Belgin Uyar
Hayat, insanın kalbine bir sır gibi fısıldar.
Sen plan yaparken başka şeyler olur. İnsan yıllarını tasarladığı bir tabloya sığdırmaya çalışır, ama zaman fırçasını elinden alır, hiç beklemediği renklerle bambaşka bir resim çizer.
Bu yüzden hayat dediğin, hep yarım kalan emellerle doludur; yarım kalmış hevesler, bitmemiş hayaller, ucu açık umutlar…
Ve biz, bu yarımlıkların gölgesinde büyürüz.
Bütün ihtişamıyla akıp giden zaman bize şunu öğretir: Asıl olan yarına yetiştirmek istediğin plan değil, bugünün kıymetidir.
Bir sabah uyandığında, yanındaki insana tebessüm edebiliyorsan, işte oradadır ömrün en büyük sermayesi.
Çünkü kimseye garanti verilmemiştir yarının; ne hayalini tamamlamak, ne de bir cümleyi bitirmek.
Bu yüzden insanın elinde kalan en hakiki şey, paylaşabildiğidir.
Bir yetimin saçını okşamak, bir fakirin sofrasına ekmek koymak, sebepsiz bir iyilikle bir gönlü diriltmek…
İşte ömrün baki kalan tarafı budur.
Sakladıkların, yığdıkların senin değildir; senden önce nice bedenlerin üzerinde ağırlık yapan toprak misali, bir gün başkalarının olur.
Ama verdiklerin, paylaştıkların, infak ettiklerin, sadaka niyetine sundukların seninle beraber ölümsüzleşir.

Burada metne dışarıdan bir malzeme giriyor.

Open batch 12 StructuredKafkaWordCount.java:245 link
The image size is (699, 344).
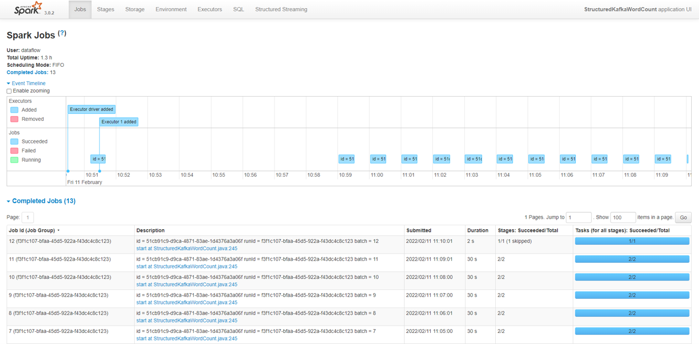(187, 248)
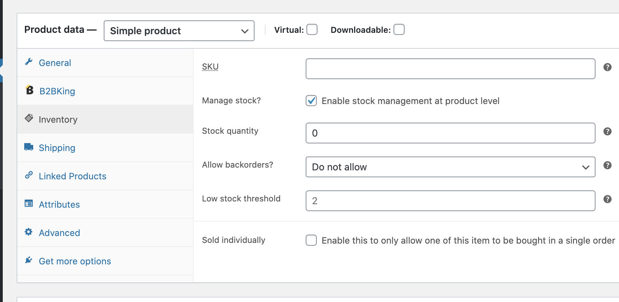
Task: Focus the SKU input field
Action: click(x=451, y=69)
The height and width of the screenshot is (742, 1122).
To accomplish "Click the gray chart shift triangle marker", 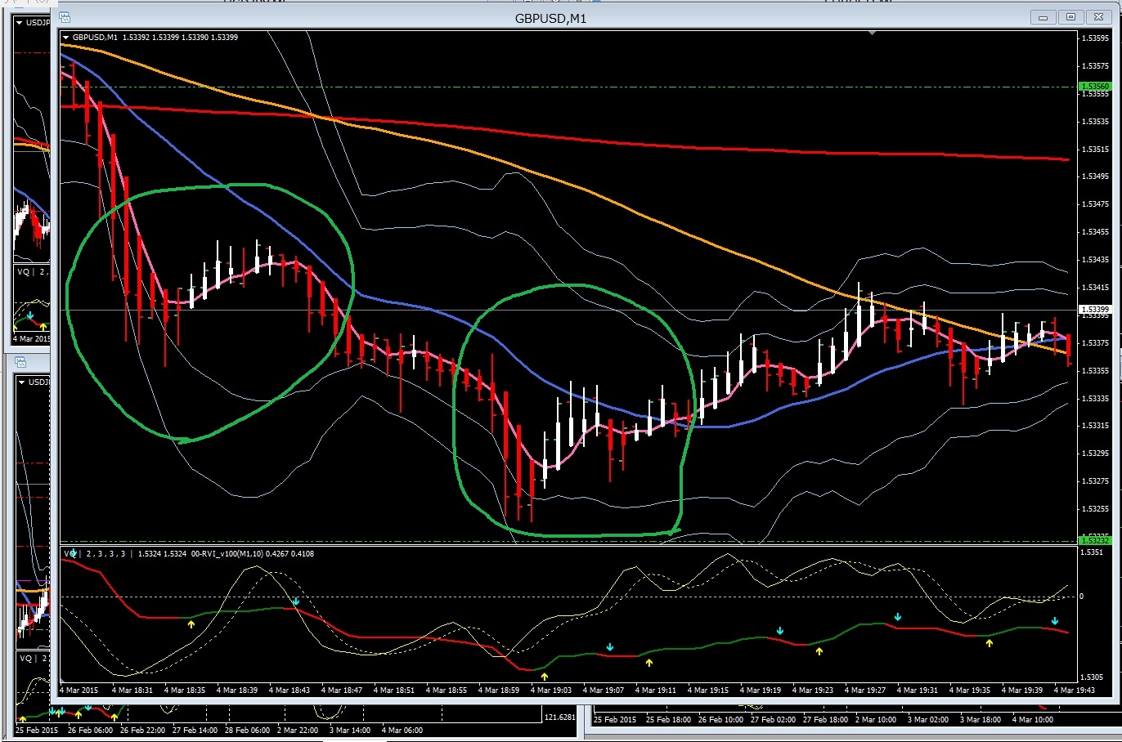I will point(873,34).
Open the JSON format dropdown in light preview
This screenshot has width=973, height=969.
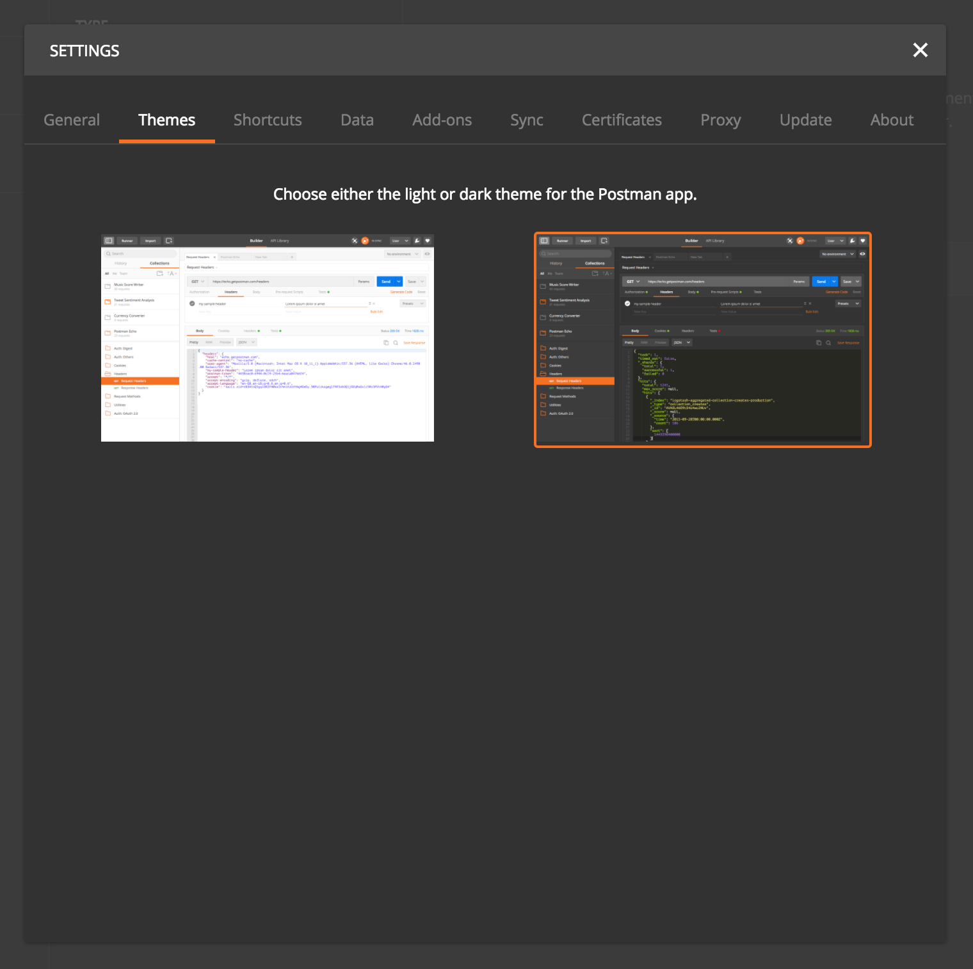click(246, 342)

Hayatın asıl gerçeği şudur:
İnsanın ömrü yarım kalır, ama yaptığı iyilik tamdır.
Bir çocuğun duasında, bir yetimin gülüşünde, bir gönlün ferahlamasında ömrün en dolu hâli saklıdır.
Gerisi, sadece gelip geçen bir rüzgârdır.
İşte bu yüzden, uzun uzun planlar yapma sevgili okur.
Bugünün kıymetini bilelim.
Çünkü hayat, yarım kalmışların içinden yalnızca iyiliği tam kılar.